### [Given data]
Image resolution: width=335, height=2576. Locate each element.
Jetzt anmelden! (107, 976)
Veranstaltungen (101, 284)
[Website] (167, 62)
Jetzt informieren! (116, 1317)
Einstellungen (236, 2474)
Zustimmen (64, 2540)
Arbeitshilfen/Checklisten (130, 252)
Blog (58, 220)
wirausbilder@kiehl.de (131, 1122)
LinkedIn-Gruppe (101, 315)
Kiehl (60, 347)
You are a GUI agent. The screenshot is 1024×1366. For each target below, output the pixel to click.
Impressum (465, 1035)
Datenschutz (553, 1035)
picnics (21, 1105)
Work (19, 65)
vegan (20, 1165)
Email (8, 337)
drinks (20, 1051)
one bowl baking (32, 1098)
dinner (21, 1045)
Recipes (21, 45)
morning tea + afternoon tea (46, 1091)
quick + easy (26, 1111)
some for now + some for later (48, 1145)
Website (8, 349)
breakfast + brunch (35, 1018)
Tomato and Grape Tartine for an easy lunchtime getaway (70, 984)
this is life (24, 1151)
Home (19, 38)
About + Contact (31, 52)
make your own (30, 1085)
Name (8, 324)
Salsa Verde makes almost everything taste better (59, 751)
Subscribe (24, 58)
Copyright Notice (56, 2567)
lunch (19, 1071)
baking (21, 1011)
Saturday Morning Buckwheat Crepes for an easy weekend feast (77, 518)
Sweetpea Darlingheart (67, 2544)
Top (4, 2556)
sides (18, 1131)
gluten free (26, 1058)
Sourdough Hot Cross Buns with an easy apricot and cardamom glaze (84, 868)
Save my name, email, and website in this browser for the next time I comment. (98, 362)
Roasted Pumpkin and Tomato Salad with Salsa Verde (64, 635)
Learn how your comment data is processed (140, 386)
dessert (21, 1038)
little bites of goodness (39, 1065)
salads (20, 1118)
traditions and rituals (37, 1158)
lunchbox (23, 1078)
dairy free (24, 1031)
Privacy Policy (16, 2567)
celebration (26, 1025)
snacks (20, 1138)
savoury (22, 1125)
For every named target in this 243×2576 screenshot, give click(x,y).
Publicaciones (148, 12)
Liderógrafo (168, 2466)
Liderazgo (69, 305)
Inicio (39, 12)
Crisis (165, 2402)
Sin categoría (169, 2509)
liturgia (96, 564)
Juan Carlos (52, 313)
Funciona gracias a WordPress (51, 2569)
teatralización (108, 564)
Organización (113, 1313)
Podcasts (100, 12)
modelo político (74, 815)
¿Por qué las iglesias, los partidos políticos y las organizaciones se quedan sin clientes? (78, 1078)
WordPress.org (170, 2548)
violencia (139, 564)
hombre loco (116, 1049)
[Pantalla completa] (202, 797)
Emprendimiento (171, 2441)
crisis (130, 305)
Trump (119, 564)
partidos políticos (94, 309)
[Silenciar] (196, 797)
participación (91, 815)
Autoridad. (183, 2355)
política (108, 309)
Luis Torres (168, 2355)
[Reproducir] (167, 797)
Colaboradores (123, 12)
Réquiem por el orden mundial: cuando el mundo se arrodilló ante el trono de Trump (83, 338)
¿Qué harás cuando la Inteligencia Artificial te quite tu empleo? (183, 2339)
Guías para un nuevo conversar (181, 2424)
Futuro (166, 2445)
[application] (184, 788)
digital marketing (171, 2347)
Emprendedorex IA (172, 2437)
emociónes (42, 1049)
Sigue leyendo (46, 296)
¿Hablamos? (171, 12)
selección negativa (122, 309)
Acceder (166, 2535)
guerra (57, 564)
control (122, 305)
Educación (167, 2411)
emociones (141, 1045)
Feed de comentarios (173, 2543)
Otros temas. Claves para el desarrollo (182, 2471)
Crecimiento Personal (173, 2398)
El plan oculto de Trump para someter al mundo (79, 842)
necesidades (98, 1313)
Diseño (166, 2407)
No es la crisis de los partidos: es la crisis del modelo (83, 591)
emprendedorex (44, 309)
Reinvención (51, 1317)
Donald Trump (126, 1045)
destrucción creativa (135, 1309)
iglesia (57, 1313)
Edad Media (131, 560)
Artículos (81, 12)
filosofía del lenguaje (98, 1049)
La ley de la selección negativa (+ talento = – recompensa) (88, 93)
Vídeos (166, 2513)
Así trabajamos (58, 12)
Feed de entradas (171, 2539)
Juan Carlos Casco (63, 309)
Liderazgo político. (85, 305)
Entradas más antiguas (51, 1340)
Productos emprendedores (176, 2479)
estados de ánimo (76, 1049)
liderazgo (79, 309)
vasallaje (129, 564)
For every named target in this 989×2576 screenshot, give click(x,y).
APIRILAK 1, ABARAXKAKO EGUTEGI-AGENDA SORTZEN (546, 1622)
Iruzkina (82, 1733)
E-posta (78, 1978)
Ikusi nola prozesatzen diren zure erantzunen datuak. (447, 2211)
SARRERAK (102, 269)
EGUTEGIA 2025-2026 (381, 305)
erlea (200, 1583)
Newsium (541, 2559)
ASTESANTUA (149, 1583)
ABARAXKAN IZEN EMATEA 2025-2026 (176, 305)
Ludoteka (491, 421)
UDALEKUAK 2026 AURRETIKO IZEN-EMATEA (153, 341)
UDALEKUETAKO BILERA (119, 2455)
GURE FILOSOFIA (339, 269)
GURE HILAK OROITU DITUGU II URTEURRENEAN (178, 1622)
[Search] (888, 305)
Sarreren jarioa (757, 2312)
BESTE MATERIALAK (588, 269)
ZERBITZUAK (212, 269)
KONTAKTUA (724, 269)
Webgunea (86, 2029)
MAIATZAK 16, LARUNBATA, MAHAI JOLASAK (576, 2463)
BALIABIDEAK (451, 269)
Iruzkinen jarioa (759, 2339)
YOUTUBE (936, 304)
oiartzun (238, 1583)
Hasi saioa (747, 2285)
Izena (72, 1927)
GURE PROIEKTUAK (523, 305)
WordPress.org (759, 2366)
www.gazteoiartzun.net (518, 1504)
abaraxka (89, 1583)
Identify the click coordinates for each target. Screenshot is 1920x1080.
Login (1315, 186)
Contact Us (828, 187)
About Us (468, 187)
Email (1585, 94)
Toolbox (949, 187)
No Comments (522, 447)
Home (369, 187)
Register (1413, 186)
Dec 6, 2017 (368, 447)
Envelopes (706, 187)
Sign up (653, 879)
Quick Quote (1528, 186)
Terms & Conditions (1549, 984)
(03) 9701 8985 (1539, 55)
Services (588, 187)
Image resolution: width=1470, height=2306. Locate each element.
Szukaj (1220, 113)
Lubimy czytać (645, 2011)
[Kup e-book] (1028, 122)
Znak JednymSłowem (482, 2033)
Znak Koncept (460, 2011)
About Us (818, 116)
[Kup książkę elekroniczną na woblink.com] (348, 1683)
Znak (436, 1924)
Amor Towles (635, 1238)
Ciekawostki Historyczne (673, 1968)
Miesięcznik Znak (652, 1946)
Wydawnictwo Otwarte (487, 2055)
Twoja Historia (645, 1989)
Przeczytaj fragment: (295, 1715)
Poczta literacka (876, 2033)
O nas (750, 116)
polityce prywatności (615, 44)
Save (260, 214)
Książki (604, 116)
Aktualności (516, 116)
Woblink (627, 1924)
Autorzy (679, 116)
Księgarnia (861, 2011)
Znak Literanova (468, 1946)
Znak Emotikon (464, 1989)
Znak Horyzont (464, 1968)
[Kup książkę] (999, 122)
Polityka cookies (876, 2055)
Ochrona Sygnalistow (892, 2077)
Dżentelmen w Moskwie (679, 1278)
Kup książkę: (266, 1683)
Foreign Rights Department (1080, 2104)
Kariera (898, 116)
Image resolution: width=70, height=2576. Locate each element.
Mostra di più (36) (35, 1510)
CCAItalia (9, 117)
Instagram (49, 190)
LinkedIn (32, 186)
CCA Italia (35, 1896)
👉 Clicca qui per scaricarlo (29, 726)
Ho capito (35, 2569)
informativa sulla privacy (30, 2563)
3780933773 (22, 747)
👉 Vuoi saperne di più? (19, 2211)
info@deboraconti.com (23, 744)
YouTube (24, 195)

### [What is needed]
Retype exactly. Start at the line with "Wydawnictwo Otwarte (487, 2055)" and stop at the last line of the data.

### [Response]
Wydawnictwo Otwarte (487, 2055)
Twoja Historia (645, 1989)
Przeczytaj fragment: (295, 1715)
Poczta literacka (876, 2033)
O nas (750, 116)
polityce prywatności (615, 44)
Save (260, 214)
Książki (604, 116)
Aktualności (516, 116)
Woblink (627, 1924)
Autorzy (679, 116)
Księgarnia (861, 2011)
Znak Literanova (468, 1946)
Znak Emotikon (464, 1989)
Znak Horyzont (464, 1968)
[Kup książkę] (999, 122)
Polityka cookies (876, 2055)
Ochrona Sygnalistow (892, 2077)
Dżentelmen w Moskwie (679, 1278)
Kup książkę: (266, 1683)
Foreign Rights Department (1080, 2104)
Kariera (898, 116)
Image resolution: width=70, height=2576. Locate each element.
Mostra di più (36) (35, 1510)
CCAItalia (9, 117)
Instagram (49, 190)
LinkedIn (32, 186)
CCA Italia (35, 1896)
👉 Clicca qui per scaricarlo (29, 726)
Ho capito (35, 2569)
informativa sulla privacy (30, 2563)
3780933773 (22, 747)
👉 Vuoi saperne di più? (19, 2211)
info@deboraconti.com (23, 744)
YouTube (24, 195)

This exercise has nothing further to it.